Among the places within our solar system that could potentially support life as we know it (other than Earth, of course), Jupiter’s icy moon Europa is one of the prime candidates. New research by a team of Brazilian researchers indicates native life-forms on the solar system’s sixth-largest moon, if they exist, could be powered by nuclear energy.
With its surface covered in a thick layer of ice, thought to be about 10 kilometers (6.2 miles) deep, and a warm subsurface ocean estimated to be 10 times deeper, Europa is also the target of an upcoming NASA mission, called Europa Clipper, designed to study the icy world’s habitability. The findings made by researchers from the University of Sao Paulo may help that mission.
“We studied the possible effects of a biologically usable energy source on Europa based on information obtained from an analogous environment on Earth,” principal investigator Douglas Galante from USP and one of the paper’s coauthors, told Agência FAPESP in an interview Wednesday.
This “analogous terrestrial context” the researchers studied was deep inside a gold mine in South Africa. The bacterium Candidatus Desulforudis audaxviator lives almost 3 kilometers below the surface inside the Mponeng gold mine near Johannesburg, completely devoid of sunlight and lacking in oxygen. In the high temperature conditions, it uses energy from a radioactive process that involves the splitting of water molecules due to ionizing radiation.
Galante explained the process involved: “This very deep subterranean mine has water leaking through cracks that contain radioactive uranium. The uranium breaks down the water molecules to produce free radicals [H+, OH-, and others]. The free radicals attack the surrounding rocks, especially pyrite [iron disulfide, FeS2], producing sulfate. The bacteria use the sulfate to synthesize ATP [adenosine triphosphate], the nucleotide responsible for energy storage in cells. This is the first time an ecosystem has been found to survive directly on the basis of nuclear energy.”

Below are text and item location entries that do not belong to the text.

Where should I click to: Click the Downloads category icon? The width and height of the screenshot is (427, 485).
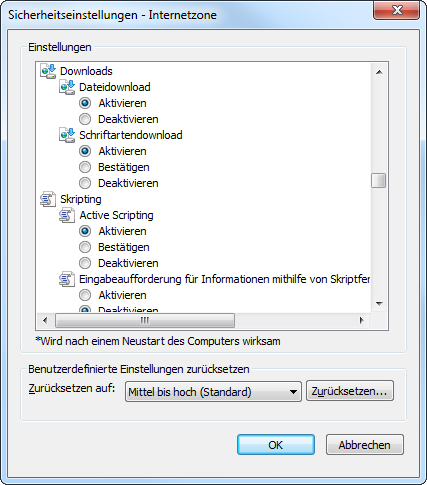pyautogui.click(x=48, y=71)
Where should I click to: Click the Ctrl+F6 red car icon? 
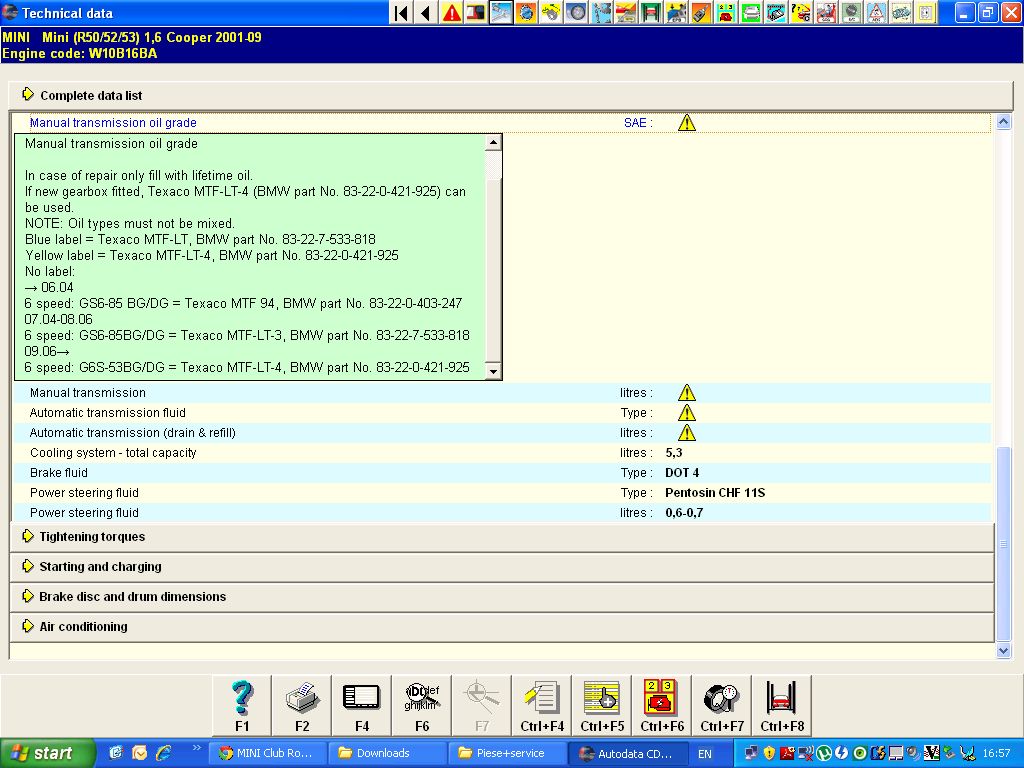point(662,705)
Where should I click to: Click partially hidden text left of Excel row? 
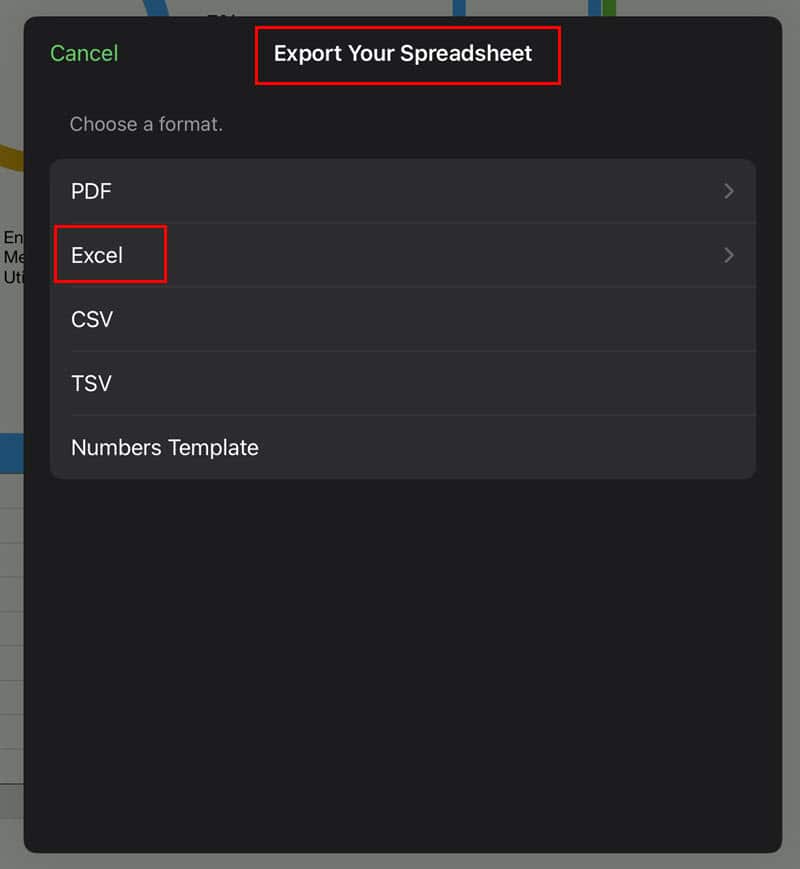tap(11, 257)
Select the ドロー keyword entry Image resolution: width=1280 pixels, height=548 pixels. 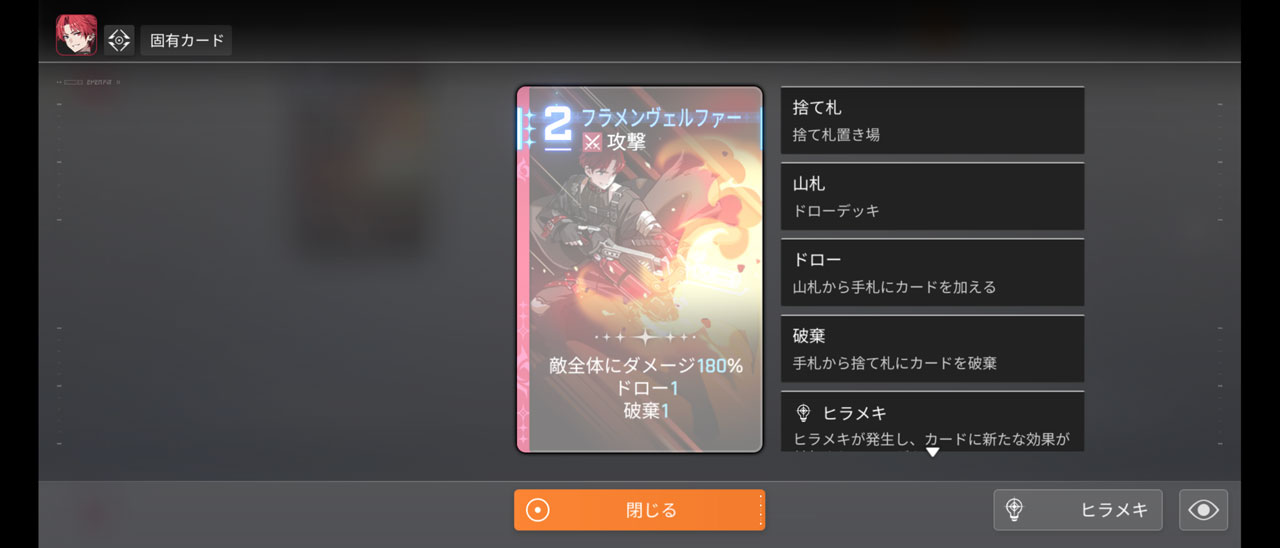tap(932, 273)
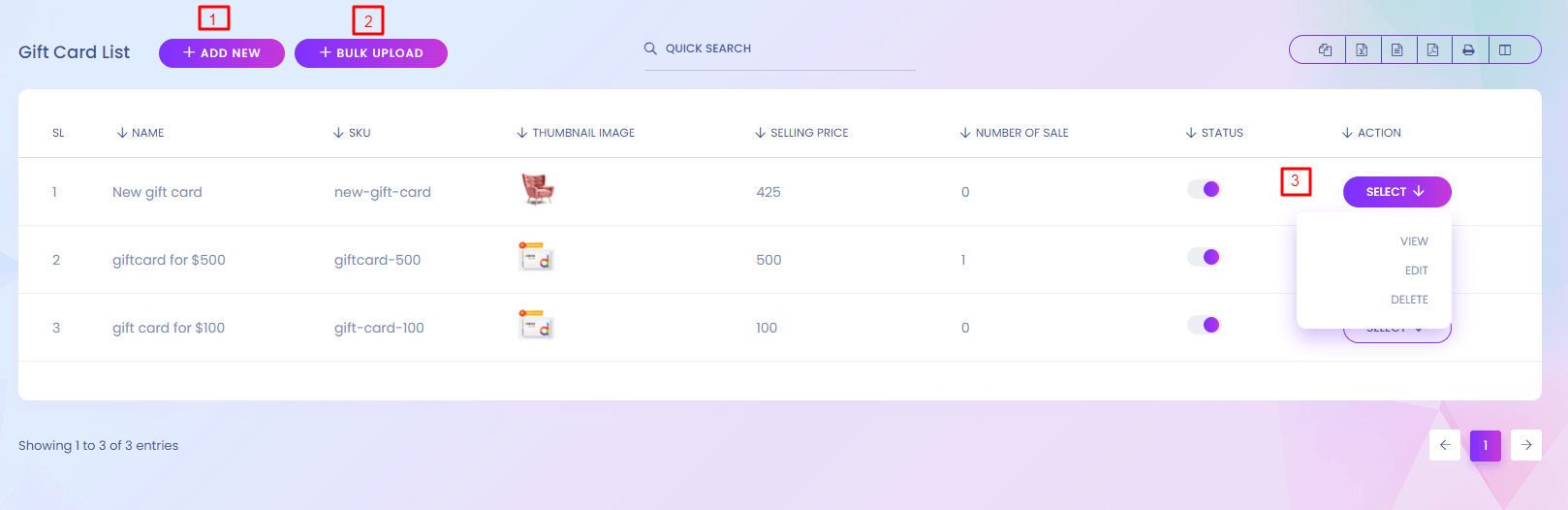Export table as CSV document
Screen dimensions: 1568x510
coord(1397,50)
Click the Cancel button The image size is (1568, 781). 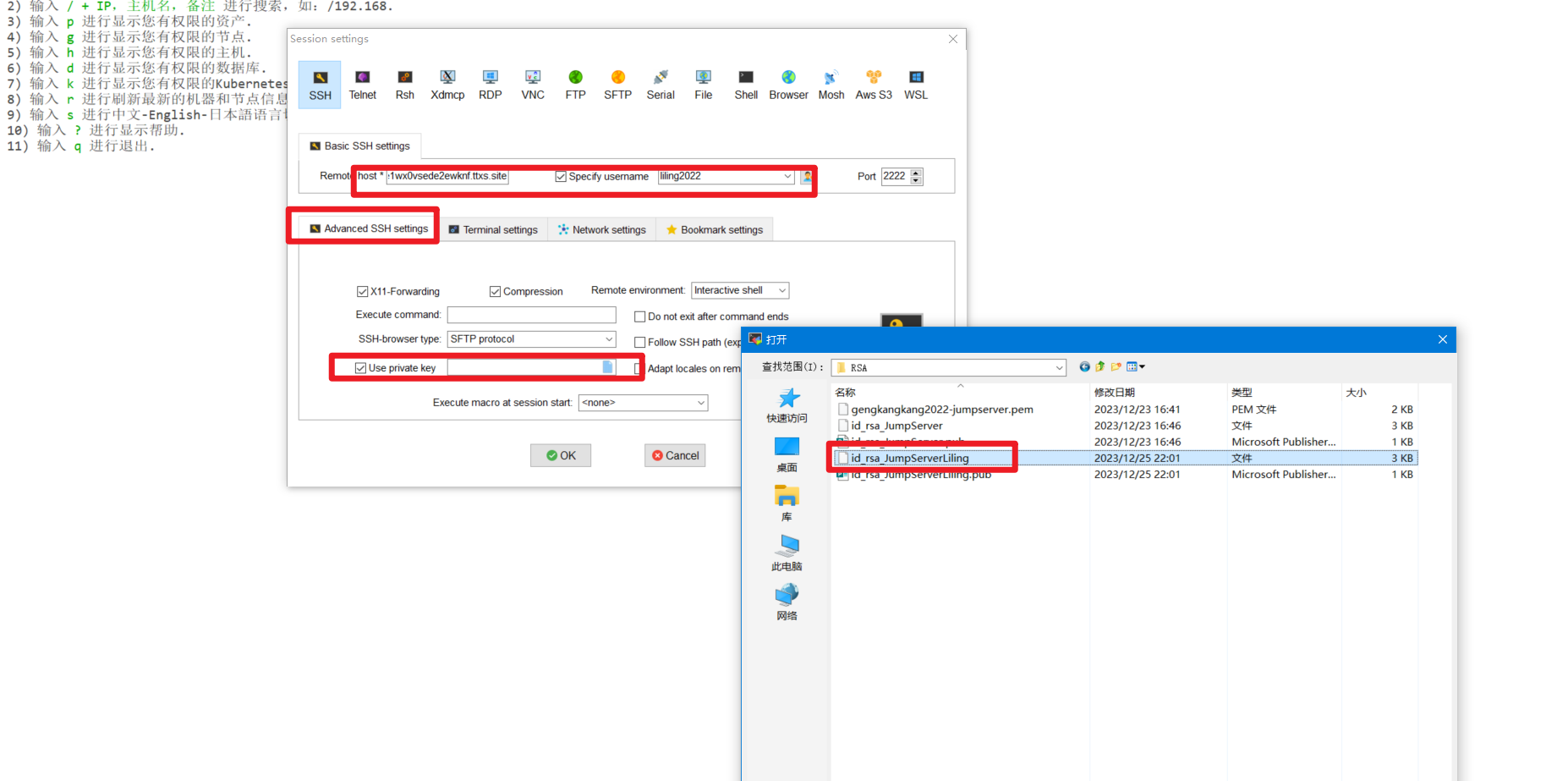point(675,455)
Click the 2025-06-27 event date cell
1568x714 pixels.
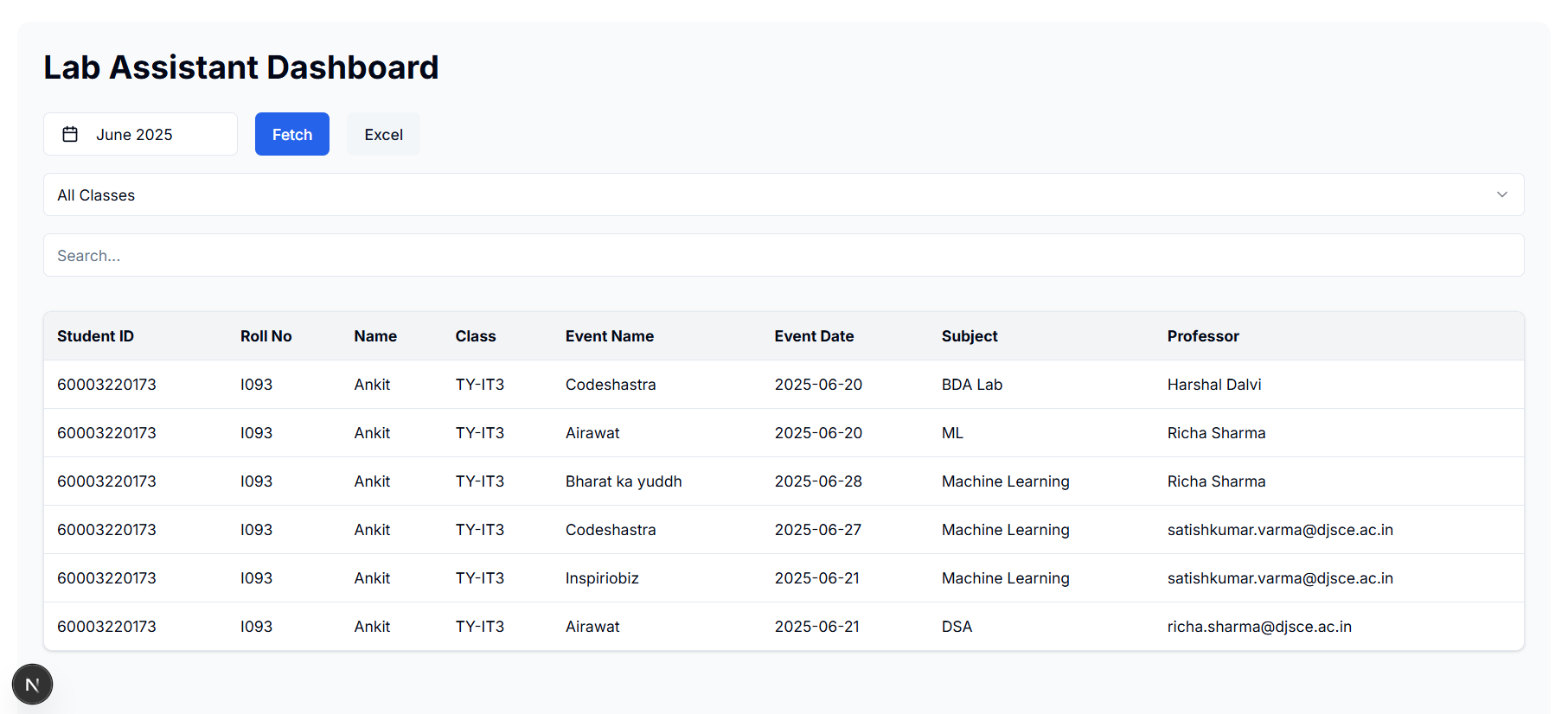pos(817,530)
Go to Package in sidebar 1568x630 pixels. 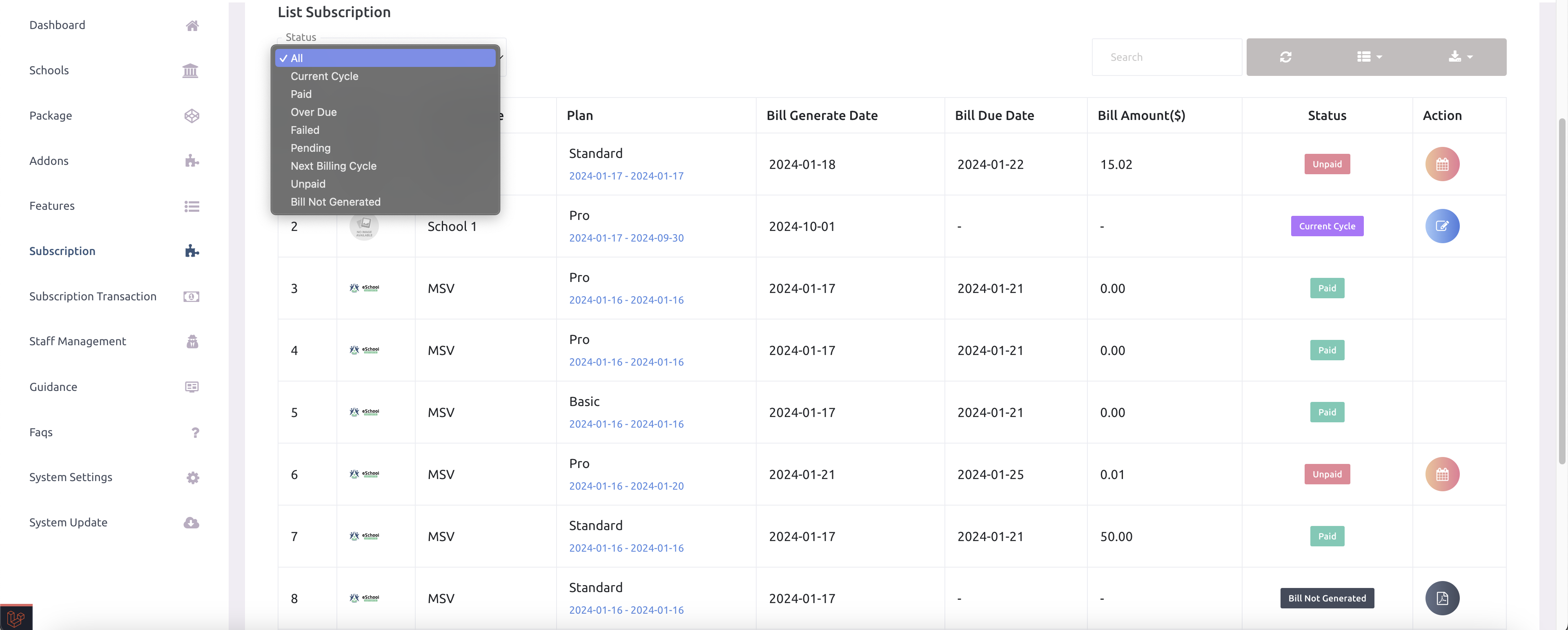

Europa has similar conditions. Its elliptical orbit around Jupiter leads to a periodical change in its geometry, elongating when it is close to the gas giant and relaxing when it moves away. That creates internal heat which keeps the subsurface water warm. And the chemical imbalances that translate into biological energy could come from radioactivity.
Like all terrestrial bodies, Europa is thought to contain radioactive materials too, remnants from supernova explosion that led to the creation of the solar system itself. The amount of specific radioactive elements, like uranium, thorium and potassium, on Europa can be estimated using known measurements of their occurrence on Earth, Mars and in meteorites. Based on that estimate, and the presumed presence of pyrite, the researchers said “the existence of radioactive material in fairly realistic quantities would in and of itself be very strongly conducive to the emergence of life on Europa.”
“The ocean bed on Europa appears to offer very similar conditions to those that existed on primitive Earth during its first billion years. So studying Europa today is to some extent like looking back at our own planet in the past. In addition to the intrinsic interest of Europa’s habitability and the existence of biological activity there, the study is also a gateway to understanding the origin and evolution of life in the universe,” Galante said.
Titled “Microbial habitability of Europa sustained by radioactive sources,” the open-access study appeared online in January in the journal Scientific Reports.